I held him steady, made sure my leg was solid, ignored the twist in my muscle, and I kissed him. Right there under the mistletoe. I leaned him back until there was nothing he could do but cling to me. At first he was pliant, and then as I deepened the kiss, because, why not, he squeezed my biceps. I let him up, my thigh aching, but it was worth it to see his damp lips and the spark of heat in his eyes. I pulled him in for a hug.
“Was that okay?” I whispered in his ear.
In answer he stepped back and smiled at me, but this close I could still see the tension in him. Clearly, I’d fucked up “Don’t make me a fucking laughingstock,” he said under his breath. That hurt, but yeah, I guess I’d gone a little over the top. I stopped him to talk to him but he carried on regardless, coming face-to-face with the people in the ballroom, all of whom would have gotten a pretty good look at what had just happened. We walked in, or rather he walked in. I was more like dragged through people who wanted to talk to him.
“This is Marcus.”
“This is Marcus, my boyfriend.”
“Yes, this is Marcus.”
I did my best, wow, nice to meet you, aw shucks, yes I’m a firefighter, responses and slowly we made our way through the crowd.
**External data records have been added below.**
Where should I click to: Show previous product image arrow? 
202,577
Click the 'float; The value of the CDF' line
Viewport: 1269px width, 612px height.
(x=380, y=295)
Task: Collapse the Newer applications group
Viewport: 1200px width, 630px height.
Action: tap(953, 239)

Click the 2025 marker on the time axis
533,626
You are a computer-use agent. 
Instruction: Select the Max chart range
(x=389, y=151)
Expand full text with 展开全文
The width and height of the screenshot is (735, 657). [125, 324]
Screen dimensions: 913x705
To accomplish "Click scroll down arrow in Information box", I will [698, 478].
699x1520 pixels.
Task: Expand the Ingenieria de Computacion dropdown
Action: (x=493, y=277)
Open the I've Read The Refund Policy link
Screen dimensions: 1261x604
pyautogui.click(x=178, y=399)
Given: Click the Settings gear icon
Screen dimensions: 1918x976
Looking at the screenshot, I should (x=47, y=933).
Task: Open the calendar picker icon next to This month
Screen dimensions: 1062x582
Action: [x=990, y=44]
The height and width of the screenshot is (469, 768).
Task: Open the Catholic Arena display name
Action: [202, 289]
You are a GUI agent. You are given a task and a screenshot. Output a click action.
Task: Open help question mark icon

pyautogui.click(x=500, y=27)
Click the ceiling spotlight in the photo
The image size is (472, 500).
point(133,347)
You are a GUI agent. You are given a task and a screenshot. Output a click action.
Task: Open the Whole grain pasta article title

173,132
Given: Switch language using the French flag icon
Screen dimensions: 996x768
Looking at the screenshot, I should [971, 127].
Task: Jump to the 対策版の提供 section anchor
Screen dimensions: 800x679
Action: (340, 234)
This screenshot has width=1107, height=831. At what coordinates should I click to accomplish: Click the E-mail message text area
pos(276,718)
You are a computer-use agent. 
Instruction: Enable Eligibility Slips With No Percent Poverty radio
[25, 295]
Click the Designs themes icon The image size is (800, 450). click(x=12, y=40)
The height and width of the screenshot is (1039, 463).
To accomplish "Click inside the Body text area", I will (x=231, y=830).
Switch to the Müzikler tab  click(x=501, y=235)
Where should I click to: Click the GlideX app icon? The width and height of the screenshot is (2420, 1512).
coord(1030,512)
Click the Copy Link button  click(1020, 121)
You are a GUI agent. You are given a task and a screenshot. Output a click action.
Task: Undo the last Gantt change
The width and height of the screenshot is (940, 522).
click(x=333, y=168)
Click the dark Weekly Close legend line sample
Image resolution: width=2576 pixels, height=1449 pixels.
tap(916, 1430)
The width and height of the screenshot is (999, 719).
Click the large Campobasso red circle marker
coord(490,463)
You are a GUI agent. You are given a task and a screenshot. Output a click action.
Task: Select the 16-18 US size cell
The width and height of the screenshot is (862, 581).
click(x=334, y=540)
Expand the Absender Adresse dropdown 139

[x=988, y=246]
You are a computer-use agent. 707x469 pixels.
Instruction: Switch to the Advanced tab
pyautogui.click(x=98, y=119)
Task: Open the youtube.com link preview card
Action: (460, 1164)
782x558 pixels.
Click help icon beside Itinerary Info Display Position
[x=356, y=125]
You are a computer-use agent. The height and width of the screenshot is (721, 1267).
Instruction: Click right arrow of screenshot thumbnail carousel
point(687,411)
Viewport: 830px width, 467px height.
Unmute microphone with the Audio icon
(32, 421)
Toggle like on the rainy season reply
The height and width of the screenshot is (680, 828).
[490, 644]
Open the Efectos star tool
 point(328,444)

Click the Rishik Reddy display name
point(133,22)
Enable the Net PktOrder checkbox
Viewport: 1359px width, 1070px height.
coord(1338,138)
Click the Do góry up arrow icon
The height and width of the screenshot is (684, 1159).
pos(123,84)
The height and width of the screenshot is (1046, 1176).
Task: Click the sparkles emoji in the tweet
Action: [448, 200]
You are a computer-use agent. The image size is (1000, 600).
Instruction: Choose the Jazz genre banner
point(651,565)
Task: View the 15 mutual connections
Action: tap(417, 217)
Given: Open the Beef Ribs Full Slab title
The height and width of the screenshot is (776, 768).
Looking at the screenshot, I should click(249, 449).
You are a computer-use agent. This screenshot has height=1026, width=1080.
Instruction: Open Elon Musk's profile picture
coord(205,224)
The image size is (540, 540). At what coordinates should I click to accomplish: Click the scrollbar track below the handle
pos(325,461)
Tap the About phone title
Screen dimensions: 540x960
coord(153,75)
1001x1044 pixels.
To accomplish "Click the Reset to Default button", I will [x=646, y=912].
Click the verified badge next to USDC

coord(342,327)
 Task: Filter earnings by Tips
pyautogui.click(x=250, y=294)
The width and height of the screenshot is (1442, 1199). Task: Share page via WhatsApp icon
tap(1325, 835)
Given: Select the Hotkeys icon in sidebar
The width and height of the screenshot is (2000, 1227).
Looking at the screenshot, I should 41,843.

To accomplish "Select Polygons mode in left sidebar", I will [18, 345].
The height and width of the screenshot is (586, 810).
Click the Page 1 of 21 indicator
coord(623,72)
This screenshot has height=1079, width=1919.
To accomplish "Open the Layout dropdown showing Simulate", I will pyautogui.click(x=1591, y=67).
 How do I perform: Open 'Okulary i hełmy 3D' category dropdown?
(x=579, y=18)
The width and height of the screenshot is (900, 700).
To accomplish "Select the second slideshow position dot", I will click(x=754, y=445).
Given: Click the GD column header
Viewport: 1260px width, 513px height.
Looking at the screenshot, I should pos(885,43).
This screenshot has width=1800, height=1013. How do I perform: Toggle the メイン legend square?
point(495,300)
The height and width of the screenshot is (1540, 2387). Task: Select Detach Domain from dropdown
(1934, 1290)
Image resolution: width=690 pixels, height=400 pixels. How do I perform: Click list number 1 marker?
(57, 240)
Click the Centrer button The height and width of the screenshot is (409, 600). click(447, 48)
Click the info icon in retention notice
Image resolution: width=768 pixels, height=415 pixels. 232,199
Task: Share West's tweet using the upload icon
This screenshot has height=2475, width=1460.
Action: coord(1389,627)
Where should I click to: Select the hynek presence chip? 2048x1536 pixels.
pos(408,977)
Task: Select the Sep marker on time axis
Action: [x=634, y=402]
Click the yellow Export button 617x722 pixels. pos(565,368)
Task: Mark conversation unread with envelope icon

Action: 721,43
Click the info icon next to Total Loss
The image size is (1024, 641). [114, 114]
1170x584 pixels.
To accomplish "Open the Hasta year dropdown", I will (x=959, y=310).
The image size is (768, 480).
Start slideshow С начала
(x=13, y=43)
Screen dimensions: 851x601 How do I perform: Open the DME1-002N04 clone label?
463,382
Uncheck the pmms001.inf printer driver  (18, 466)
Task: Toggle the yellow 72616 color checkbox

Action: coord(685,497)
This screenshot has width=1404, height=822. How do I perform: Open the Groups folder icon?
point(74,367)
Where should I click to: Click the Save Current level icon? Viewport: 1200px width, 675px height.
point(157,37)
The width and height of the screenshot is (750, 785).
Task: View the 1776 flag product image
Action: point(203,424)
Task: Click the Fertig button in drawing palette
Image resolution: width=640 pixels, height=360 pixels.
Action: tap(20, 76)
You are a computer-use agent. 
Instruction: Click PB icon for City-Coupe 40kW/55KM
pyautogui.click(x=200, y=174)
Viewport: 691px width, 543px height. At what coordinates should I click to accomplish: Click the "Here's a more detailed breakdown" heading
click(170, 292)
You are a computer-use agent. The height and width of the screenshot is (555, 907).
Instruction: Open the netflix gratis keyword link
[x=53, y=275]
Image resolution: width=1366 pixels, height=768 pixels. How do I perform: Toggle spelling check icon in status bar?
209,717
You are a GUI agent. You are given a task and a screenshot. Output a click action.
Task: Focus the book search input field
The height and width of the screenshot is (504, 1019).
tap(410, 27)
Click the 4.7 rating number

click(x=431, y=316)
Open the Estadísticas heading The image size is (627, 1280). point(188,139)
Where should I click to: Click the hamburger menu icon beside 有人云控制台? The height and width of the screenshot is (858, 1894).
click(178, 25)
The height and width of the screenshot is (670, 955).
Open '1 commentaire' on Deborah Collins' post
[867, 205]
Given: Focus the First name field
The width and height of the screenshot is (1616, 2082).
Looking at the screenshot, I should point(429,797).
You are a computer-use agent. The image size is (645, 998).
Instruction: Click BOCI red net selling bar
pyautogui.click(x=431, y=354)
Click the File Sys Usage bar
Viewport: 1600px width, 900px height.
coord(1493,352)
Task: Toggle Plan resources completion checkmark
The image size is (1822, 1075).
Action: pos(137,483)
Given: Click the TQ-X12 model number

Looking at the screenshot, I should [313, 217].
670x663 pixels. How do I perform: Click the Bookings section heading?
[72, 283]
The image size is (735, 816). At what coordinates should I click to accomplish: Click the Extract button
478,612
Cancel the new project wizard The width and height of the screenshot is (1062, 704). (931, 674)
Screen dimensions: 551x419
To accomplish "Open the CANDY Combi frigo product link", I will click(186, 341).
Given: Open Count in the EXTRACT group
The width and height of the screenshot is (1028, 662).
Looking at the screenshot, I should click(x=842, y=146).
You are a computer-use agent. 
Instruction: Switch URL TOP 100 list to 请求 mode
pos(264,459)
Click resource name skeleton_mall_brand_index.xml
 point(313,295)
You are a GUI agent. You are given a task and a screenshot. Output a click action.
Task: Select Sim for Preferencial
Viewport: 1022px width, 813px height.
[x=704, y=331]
And then we came face to face with them. I knew this was the hard bit, because they were assholes that I really didn’t want to see again, but there was Jim, John and Julian, three men, each with their wives, standing in this weird row. Not a single one of the six seemed impressed by me at all. Not even my most charming kisses to the back of the ladies’ hands, or my comments about how wonderful the event was, raised a smile.